As much as I hate to admit this, I've gained about 30 pounds in the last 7 years. I am having a horrible time trying to get it back off again. I used to be very OCD about my weight...the point system for Weight Watchers was perfect for me. I compulsively exercised 6 days a week and took Hydroxycut and Ephederine and even was in the Phen-Phen craze to keep my weight down. My ex that I was with for a very long time was critical of me, so that helped me keep it down as well. However, I left him and got happily married and started taking medication for OCD and hormonal issues and stopped caring so much about what I ate and was sooo terribly busy that I didn't have time for exercise and it somehow just creeped up on me. I HATE looking in the mirror some days. And I know that people have told me that I need to "accept" myself and accept the fact that as I age, I will accumulate some weight. But, I'm keep trying...and I feel like I'm getting nowhere. It's like one step forward and one step back. I eat healthy for the most part (I recently had a blood test and my cholesterol is really good, my risk of heart attack is below average and my blood glucose and blood pressure are all good) and I do manage to get exercise in at least once a week.

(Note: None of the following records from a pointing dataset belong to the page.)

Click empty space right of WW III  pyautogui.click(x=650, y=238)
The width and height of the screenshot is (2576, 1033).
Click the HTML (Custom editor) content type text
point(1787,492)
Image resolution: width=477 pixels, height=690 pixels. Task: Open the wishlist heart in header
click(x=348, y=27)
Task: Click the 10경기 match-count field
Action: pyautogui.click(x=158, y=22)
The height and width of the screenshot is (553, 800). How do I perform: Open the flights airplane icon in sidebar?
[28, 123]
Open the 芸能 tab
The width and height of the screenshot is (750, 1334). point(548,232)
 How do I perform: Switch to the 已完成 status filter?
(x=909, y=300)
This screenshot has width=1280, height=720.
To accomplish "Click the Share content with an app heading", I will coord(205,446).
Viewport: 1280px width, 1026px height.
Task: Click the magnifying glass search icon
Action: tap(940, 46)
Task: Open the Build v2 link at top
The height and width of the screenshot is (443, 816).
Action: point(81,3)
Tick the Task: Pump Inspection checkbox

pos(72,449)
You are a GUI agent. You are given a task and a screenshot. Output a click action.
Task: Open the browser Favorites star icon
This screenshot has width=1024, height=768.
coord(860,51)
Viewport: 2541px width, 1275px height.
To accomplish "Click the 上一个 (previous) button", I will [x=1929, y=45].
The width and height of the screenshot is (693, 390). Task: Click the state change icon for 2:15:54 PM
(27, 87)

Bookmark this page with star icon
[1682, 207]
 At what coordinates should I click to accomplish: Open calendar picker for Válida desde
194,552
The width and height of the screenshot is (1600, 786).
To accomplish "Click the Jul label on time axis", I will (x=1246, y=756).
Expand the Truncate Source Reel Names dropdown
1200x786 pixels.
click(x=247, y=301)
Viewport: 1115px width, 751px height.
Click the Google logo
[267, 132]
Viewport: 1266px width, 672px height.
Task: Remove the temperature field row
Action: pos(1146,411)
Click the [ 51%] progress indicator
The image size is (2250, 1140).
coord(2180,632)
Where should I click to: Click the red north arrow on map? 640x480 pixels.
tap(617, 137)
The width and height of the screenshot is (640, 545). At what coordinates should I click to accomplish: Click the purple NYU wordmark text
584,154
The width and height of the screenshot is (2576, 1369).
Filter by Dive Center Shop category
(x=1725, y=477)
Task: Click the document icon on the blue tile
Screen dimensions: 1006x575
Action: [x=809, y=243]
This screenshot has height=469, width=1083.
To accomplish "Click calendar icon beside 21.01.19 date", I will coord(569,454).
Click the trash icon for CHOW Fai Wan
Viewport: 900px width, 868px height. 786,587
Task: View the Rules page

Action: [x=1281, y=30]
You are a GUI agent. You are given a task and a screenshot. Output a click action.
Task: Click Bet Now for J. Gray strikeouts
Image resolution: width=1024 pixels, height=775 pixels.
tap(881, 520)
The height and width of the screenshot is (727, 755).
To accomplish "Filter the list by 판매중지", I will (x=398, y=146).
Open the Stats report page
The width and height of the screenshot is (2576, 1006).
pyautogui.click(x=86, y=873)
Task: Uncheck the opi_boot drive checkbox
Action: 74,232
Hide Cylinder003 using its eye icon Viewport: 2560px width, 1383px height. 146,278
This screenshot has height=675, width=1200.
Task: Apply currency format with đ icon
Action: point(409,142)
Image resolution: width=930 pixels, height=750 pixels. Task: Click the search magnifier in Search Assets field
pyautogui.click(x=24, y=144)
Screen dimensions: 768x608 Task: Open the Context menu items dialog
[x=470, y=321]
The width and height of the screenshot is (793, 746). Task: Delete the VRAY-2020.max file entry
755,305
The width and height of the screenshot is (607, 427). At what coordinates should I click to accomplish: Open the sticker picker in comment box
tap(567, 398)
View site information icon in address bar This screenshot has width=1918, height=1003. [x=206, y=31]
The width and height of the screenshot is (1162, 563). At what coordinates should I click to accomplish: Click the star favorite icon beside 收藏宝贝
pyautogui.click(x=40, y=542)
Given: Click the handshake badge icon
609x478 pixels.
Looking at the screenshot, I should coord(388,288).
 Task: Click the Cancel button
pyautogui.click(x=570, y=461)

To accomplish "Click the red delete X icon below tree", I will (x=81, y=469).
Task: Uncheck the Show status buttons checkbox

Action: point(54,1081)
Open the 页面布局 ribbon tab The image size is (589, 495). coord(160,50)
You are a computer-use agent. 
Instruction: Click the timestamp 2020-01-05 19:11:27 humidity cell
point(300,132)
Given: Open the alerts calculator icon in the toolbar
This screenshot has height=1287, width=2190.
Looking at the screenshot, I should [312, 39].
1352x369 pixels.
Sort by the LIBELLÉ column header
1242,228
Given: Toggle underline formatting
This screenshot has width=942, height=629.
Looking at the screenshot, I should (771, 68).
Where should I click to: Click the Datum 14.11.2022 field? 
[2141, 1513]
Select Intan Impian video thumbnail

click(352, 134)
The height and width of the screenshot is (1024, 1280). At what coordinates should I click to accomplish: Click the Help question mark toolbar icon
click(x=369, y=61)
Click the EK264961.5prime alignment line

During hormonal times, it might be none..but when it's not...it's sometimes 4 times a week. I take supplements and vitamins as well.
Does anyone have suggestions or books to recommend to me? A friend of mine told me about "The Gabriel Method" and I looked into that a little, but it has a lot to do with visualizations and meditation. Not that I'm knocking that or anything, maybe it does work. He's lost 21 pounds on it so far. He said one week he lost 3 pounds while eating like crap (fast food, etc)...just from doing the visualizations. I don't eat fast food and when I do, I gain weight immediately...so that scares me. I just feel a little lost, I guess.
Please NO "eat less and exercise more." I know that's common sense and I'm relatively bright..so I'm looking for more than that. Just wondering if anyone has struggled as well and any thoughts they might have. Thanks!!
P.S. My avatar blinks, but don't let that scare you!